Tindakan GitHub

Penting

GitHub Actions memicu eksekusi alur CI/CD dari repositori GitHub Anda dan memungkinkan Anda mengotomatiskan alur CI/CD build, pengujian, dan penyebaran Anda.

Halaman ini menyediakan informasi tentang GitHub Actions yang dikembangkan oleh Databricks dan contoh untuk kasus penggunaan umum. Untuk informasi tentang fitur CI/CD dan praktik terbaik lainnya di Databricks, lihat CI/CD di Azure Databricks dan Praktik terbaik dan alur kerja CI/CD yang direkomendasikan di Databricks.

Tindakan Databricks GitHub

Databricks telah mengembangkan GitHub Actions berikut untuk alur kerja CI/CD Anda di GitHub. Tambahkan file YAML GitHub Actions ke direktori repositori .github/workflows Anda.

Nota

Artikel ini membahas GitHub Actions, yang dikembangkan oleh pihak ketiga. Untuk menghubungi penyedia, lihat Dukungan Tindakan GitHub.

Tindakan GitHub	Deskripsi
databricks/setup-cli	Tindakan komposit yang menyiapkan Databricks CLI dalam alur kerja GitHub Actions.

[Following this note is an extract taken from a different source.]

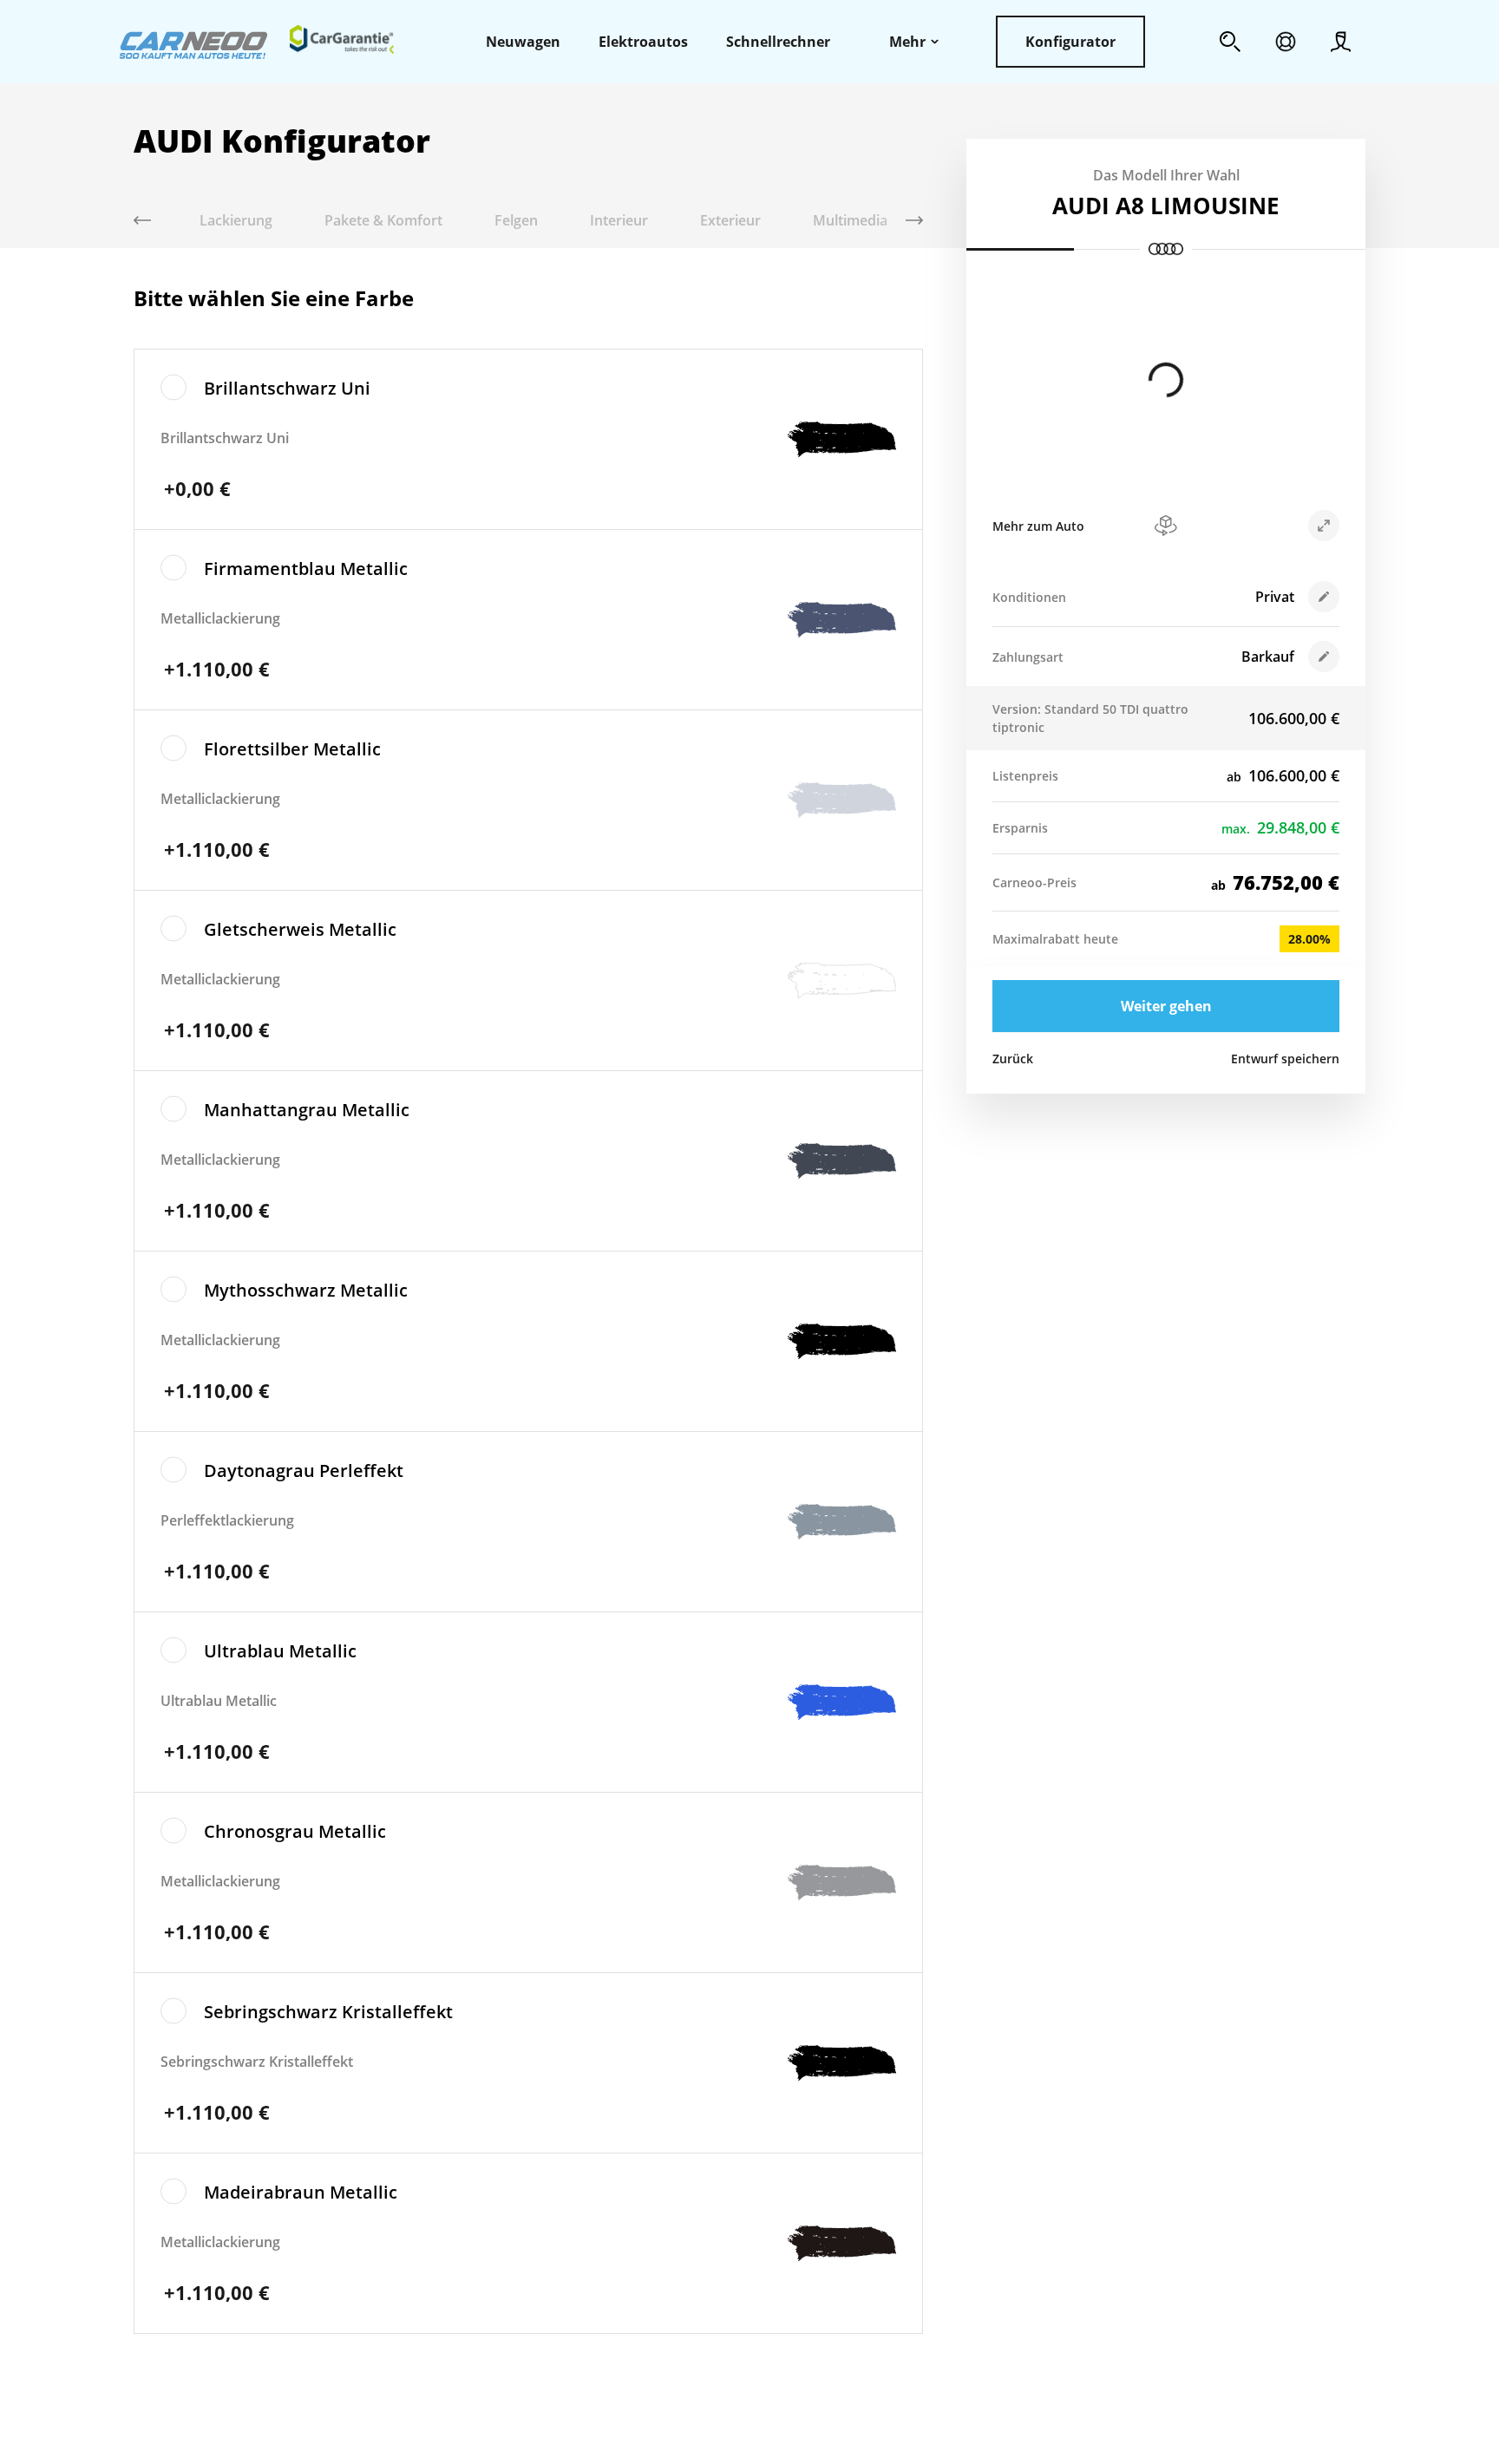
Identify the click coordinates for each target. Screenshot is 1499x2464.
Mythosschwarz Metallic (306, 1290)
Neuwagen (523, 41)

Menjalankan alur kerja CI/CD yang memperbarui folder Git

File YAML GitHub Actions berikut ini memperbarui folder Git di ruang kerja saat branch jarak jauh diperbarui. Untuk informasi tentang pendekatan folder Git untuk CI/CD, lihat Alat lain untuk kontrol sumber.

Persyaratan

Contoh ini menggunakan federasi identitas beban kerja untuk GitHub Actions untuk keamanan yang ditingkatkan, dan mengharuskan Anda menambahkan perwakilan layanan di akun Anda dengan kebijakan federasi GitHub Actions. Lihat Mengaktifkan federasi identitas beban kerja untuk GitHub Actions.

Penting

Subjek kebijakan federasi (identitas token federasi) harus sama persis dengan subjek token yang diharapkan. Untuk contoh ini, jenis dan nama entitas adalah Lingkungan dan Prod. Subjek yang dibangun harus dalam bentuk repo:my-github-org-or-user/my-repo:environment:Prod.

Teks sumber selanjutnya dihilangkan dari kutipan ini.